Exercise directions: This exercise calls for the line with "Task: Open the 胡子 beard category", the line with "Click the Bold", and all lines between them in the material below, output exactly and with no other lines.

* * *

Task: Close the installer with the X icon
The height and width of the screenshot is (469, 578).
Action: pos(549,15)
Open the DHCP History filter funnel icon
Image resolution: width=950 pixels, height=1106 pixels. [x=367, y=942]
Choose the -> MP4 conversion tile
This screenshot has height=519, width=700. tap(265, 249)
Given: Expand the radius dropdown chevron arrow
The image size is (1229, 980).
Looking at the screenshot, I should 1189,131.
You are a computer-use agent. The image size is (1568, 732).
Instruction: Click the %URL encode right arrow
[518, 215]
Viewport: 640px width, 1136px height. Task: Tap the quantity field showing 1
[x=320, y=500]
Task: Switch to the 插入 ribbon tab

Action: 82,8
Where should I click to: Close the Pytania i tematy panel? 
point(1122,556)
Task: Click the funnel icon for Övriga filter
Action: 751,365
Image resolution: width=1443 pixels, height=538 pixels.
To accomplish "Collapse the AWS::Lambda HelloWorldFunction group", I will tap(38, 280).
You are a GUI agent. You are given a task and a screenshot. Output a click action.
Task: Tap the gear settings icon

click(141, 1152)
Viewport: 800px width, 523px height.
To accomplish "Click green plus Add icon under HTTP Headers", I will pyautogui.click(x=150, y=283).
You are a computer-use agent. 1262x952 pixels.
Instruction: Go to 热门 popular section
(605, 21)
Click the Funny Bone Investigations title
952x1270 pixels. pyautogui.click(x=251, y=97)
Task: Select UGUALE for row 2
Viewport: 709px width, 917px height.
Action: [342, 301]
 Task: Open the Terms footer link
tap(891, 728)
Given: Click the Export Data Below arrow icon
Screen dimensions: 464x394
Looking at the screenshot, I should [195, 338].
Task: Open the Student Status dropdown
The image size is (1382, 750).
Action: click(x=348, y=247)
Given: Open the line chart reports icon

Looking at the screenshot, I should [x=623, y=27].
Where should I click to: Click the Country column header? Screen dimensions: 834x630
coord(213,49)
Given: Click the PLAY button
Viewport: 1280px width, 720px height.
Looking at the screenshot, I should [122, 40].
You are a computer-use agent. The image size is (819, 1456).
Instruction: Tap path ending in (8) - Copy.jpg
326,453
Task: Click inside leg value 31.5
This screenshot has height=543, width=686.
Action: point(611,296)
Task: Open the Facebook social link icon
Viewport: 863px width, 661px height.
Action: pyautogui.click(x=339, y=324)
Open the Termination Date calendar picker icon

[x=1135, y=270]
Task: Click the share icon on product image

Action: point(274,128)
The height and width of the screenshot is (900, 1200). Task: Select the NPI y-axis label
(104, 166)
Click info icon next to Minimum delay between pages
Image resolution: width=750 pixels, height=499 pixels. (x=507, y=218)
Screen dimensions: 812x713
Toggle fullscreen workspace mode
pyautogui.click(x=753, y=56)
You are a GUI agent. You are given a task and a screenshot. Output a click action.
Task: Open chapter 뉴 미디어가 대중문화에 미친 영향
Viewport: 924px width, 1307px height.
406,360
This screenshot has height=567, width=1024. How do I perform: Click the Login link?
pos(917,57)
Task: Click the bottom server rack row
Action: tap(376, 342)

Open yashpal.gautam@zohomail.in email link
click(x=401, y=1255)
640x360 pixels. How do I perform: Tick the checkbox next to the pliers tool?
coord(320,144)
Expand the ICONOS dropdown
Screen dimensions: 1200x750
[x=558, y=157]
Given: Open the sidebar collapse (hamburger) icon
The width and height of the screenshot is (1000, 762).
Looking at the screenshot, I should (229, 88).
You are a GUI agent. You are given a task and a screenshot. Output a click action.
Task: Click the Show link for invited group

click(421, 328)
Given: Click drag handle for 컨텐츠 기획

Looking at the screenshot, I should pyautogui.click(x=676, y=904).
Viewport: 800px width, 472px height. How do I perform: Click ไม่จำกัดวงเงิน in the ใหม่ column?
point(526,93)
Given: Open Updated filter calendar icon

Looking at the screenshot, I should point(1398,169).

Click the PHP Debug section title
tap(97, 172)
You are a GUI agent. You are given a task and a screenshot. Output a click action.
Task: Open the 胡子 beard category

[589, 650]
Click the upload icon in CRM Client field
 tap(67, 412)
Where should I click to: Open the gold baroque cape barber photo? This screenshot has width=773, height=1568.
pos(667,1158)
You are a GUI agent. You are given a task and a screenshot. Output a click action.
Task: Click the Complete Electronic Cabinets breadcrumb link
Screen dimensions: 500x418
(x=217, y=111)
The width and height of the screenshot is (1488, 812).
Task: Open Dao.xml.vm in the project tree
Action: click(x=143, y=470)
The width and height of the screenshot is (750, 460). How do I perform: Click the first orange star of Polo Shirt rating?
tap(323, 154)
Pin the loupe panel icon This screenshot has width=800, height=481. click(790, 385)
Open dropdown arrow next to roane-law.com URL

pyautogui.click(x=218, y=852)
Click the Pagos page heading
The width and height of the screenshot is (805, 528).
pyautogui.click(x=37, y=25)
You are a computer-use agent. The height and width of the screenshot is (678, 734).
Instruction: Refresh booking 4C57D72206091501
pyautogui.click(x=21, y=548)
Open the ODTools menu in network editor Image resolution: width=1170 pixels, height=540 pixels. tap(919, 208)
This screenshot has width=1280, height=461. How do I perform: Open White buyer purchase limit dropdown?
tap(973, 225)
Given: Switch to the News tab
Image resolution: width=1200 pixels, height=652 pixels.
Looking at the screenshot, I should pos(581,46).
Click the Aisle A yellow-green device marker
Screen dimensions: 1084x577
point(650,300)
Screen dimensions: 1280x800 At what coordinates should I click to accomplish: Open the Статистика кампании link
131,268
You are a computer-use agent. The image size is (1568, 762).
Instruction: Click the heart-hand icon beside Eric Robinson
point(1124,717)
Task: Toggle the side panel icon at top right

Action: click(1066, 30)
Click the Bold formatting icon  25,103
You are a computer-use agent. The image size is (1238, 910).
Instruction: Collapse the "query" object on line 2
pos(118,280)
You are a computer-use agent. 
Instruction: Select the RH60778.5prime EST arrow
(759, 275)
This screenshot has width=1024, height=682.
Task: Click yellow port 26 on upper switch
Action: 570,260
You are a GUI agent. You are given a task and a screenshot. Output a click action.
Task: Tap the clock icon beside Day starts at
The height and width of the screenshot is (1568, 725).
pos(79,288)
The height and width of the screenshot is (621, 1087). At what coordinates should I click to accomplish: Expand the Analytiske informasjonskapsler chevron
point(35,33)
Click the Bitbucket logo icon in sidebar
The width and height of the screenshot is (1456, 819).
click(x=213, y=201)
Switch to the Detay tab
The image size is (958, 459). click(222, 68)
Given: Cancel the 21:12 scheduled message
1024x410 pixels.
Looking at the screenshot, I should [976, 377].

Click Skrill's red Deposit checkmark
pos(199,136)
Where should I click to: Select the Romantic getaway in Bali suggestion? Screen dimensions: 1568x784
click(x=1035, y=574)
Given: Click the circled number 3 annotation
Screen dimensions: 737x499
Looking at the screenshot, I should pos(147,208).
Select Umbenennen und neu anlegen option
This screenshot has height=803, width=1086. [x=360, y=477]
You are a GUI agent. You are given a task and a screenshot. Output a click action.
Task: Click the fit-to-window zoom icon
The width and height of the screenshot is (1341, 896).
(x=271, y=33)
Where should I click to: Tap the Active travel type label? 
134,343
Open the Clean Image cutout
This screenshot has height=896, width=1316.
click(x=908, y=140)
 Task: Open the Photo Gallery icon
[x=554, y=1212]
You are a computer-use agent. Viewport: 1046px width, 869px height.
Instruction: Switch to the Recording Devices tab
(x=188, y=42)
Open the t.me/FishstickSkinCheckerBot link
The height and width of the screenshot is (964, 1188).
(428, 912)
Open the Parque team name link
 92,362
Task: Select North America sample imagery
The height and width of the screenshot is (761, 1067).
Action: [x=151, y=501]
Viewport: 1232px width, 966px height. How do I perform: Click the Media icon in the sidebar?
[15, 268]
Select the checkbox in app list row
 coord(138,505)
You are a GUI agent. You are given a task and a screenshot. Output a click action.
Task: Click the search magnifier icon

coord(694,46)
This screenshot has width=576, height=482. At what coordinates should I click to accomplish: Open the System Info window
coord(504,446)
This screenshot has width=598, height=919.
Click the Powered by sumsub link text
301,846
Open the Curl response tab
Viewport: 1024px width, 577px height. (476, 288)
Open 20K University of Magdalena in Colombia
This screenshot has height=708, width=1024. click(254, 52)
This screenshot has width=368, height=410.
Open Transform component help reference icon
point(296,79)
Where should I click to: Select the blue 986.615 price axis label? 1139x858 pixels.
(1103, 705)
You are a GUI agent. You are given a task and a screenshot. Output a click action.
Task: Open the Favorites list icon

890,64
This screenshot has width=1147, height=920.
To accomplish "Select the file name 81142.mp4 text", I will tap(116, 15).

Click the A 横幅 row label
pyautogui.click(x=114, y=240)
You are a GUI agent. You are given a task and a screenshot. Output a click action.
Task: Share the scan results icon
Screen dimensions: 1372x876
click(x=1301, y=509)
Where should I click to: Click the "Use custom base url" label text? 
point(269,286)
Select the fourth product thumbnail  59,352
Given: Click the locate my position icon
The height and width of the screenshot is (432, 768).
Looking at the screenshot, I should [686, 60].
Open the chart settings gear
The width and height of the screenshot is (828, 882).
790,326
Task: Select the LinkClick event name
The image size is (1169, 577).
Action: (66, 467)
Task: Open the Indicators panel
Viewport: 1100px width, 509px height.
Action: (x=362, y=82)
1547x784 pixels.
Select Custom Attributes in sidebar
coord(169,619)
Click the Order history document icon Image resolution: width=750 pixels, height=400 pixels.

* * *

Output for this exercise:
Task: Open the 胡子 beard category

[589, 650]
Click the upload icon in CRM Client field
 tap(67, 412)
Where should I click to: Open the gold baroque cape barber photo? This screenshot has width=773, height=1568.
pos(667,1158)
You are a GUI agent. You are given a task and a screenshot. Output a click action.
Task: Click the Complete Electronic Cabinets breadcrumb link
Screen dimensions: 500x418
(x=217, y=111)
The width and height of the screenshot is (1488, 812).
Task: Open Dao.xml.vm in the project tree
Action: click(x=143, y=470)
The width and height of the screenshot is (750, 460). How do I perform: Click the first orange star of Polo Shirt rating?
tap(323, 154)
Pin the loupe panel icon This screenshot has width=800, height=481. click(790, 385)
Open dropdown arrow next to roane-law.com URL

pyautogui.click(x=218, y=852)
Click the Pagos page heading
The width and height of the screenshot is (805, 528).
pyautogui.click(x=37, y=25)
You are a computer-use agent. The height and width of the screenshot is (678, 734).
Instruction: Refresh booking 4C57D72206091501
pyautogui.click(x=21, y=548)
Open the ODTools menu in network editor Image resolution: width=1170 pixels, height=540 pixels. tap(919, 208)
This screenshot has width=1280, height=461. How do I perform: Open White buyer purchase limit dropdown?
tap(973, 225)
Given: Switch to the News tab
Image resolution: width=1200 pixels, height=652 pixels.
Looking at the screenshot, I should pos(581,46).
Click the Aisle A yellow-green device marker
Screen dimensions: 1084x577
point(650,300)
Screen dimensions: 1280x800 At what coordinates should I click to accomplish: Open the Статистика кампании link
131,268
You are a computer-use agent. The image size is (1568, 762).
Instruction: Click the heart-hand icon beside Eric Robinson
point(1124,717)
Task: Toggle the side panel icon at top right

Action: click(1066, 30)
Click the Bold formatting icon  25,103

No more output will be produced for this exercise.